In order to promote the work of Chilean artists in newspapers, he helped set up the Sociedad Historietas Ltda., the Chilean union of comics artists. The group, that consisted of artists like Pepo, Lugoze, Abel Romero and the Argentine Miguel Gordon, launched the periodical El Mercurio. Igor began the historical series 'La Sombra de El Manque' in cooperation with Romero, but the project was cut short because of Igor's conflicts with Miguel Gordon.
Igor then turned to Okey magazine, and created what is considered the first great realistic comic strip in Chile, 'La marca del Escorpión'. He also went to work for other publishers than Zigzag, such as Imprenta Marinetti (Pimpinela). In the late 1950s, he returned to Zigzag however, and became the main artist for El Peneca, just like Coré was years earlier. In addition, Igor continued to work for the publisher's other magazines, like Condorito, based on the famous character created by Pepo.

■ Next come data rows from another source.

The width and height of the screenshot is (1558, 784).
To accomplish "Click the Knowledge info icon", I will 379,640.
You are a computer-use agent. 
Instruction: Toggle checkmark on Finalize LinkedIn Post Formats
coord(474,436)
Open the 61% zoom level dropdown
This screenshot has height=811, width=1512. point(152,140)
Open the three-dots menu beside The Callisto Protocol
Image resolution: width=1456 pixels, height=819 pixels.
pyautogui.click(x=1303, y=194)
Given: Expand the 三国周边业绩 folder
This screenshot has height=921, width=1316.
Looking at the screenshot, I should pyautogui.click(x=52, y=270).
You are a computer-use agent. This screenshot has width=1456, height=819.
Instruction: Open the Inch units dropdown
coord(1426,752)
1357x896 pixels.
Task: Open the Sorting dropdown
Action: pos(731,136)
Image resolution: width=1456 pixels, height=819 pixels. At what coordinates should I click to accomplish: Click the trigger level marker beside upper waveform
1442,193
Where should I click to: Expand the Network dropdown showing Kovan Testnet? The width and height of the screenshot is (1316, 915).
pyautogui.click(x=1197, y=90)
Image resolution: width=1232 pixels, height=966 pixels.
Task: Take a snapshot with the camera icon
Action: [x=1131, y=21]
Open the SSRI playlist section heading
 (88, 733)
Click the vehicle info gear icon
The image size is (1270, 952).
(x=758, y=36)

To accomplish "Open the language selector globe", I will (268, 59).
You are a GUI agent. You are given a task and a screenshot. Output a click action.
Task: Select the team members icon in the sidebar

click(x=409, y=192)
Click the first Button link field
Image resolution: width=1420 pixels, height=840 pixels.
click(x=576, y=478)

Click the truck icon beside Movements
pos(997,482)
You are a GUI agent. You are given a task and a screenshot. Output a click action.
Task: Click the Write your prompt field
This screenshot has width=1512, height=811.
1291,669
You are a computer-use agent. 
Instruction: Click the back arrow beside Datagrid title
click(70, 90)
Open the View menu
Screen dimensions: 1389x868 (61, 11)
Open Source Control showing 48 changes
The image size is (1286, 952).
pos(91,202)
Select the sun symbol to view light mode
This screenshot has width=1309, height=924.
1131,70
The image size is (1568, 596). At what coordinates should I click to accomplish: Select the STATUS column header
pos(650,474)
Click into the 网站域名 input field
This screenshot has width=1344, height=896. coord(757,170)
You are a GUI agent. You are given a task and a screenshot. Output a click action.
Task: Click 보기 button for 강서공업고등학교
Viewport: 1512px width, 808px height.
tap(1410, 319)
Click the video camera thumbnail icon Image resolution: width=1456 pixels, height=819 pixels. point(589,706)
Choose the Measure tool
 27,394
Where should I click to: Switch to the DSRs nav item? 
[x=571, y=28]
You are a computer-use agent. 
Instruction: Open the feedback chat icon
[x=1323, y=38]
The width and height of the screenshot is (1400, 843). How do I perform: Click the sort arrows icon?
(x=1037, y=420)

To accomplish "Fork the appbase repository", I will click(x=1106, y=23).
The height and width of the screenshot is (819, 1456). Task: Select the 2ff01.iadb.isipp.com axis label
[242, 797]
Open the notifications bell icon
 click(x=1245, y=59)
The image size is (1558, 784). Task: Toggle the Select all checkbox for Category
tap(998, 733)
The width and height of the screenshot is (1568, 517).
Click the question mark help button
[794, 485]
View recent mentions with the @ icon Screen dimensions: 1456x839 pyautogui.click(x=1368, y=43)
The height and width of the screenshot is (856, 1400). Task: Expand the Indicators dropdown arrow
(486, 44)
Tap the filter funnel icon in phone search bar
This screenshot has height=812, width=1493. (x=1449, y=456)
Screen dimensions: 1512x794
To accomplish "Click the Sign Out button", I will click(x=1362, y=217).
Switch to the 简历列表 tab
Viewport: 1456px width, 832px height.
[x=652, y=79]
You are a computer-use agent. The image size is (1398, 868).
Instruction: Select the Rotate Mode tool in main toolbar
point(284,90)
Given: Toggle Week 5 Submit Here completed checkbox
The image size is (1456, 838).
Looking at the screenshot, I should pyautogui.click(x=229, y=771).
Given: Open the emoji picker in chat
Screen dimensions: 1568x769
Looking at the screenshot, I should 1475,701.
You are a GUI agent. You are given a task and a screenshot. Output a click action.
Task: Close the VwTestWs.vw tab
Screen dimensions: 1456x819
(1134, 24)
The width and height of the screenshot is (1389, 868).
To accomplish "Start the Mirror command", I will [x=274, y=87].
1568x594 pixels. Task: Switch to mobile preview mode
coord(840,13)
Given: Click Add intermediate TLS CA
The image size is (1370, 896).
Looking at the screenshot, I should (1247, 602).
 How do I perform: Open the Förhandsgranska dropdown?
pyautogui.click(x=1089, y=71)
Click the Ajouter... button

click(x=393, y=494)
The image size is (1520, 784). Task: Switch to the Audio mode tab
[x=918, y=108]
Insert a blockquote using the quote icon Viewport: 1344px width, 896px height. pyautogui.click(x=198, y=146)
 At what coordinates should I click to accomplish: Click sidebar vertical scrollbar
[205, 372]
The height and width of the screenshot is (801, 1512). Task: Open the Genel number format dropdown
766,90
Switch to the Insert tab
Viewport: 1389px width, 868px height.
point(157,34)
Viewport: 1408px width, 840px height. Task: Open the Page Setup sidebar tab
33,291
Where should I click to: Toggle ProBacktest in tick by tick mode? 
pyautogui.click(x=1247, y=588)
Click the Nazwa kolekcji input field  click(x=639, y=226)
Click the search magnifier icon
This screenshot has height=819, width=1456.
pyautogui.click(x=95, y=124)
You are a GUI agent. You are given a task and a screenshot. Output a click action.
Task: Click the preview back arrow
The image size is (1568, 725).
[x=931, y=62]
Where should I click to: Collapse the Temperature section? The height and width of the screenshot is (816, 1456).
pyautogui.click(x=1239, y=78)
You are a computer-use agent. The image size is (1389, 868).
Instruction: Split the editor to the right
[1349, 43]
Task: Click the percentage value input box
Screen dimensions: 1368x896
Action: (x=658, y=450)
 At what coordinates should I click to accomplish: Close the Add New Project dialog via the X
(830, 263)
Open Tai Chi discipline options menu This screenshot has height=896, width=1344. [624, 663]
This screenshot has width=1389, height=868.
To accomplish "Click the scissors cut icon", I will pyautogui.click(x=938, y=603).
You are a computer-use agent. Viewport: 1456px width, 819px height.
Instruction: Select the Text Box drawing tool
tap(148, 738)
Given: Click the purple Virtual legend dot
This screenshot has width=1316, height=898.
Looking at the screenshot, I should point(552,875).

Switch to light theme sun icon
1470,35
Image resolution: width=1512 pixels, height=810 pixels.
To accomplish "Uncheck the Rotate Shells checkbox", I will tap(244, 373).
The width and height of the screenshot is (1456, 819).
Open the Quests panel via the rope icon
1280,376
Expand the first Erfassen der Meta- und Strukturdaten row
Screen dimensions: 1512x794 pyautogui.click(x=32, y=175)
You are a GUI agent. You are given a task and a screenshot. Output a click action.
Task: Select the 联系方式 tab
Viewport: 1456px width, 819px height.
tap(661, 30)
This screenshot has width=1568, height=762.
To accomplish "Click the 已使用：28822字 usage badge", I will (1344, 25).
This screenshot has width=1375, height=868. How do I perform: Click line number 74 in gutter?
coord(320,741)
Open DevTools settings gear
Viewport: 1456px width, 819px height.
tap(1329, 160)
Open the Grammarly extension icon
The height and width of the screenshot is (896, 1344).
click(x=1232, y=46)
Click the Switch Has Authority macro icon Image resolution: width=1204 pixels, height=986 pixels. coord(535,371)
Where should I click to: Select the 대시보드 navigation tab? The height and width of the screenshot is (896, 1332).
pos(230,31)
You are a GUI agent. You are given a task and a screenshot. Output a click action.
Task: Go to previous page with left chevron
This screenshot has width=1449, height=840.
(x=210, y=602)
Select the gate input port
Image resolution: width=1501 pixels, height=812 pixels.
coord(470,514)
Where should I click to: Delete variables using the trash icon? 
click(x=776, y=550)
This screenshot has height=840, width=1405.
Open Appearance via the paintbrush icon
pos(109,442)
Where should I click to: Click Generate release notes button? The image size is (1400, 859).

He also worked as a book and magazine illustrator.
In the 1960s, Igor and Abel Romero headed the comic strip department of Zigzag, which consisted of among others Lincoln Fuentes, Roberto Tapia, Pepe Orellana, Julio Berrios, Enrique Calvo, Germán Gabler, Avelino García, Guillermo Varas, Juan Francisco Jara, Máximo Carvajal, Manuel Cárdenas and many others. Igor worked with Manuel Cárdenas Arce on a series of comic adaptations by José Zamorano of the work of Jorge Inostroza, writer about the history of Chile. He also drew for Zig Zag's Aventuras de Walt Disney title from 1964, as well as the titles Robot and Rocket. In the historical magazine Hazañas, he drew 'Barracuda', and alternated with Romero on Jorge Inostroza adaptations. In the magazine El Intocable, he worked with his brother Hildegardo Igor, who was also a comics artist.
In Jungla, he made 'Elundi', and for Far West, he set up the series 'Ray Hunter'. Igor continued to work for Zigzag when it became Quimantú, after the coup in 1973. He drew the science fiction/fantasy series 'Khanda' in Jungla, and made comics together with his brother for the new magazine El Intocable. In addition, he created the series 'Hijo de la Montaña', 'Yudex', 'Ki"o' and 'La Princesa y el Impostor' for the publisher Gabriela Mistral and its magazine Mampato in 1974. During the 1980s, he contributed to some Sunday supplements, but eventually the Chilean comics market folded. He missed the opportunity to accompany Abel Romero to work in Sweden, and spent his final years selling watercolor paintings. After some occasional contributions to comics magazines (La Papaya, Pim Pim, Dos Puntos, Asteroide, Bandido) in the 1980s and early 1990s, Mario Igor died from a brain tumor in July 1995.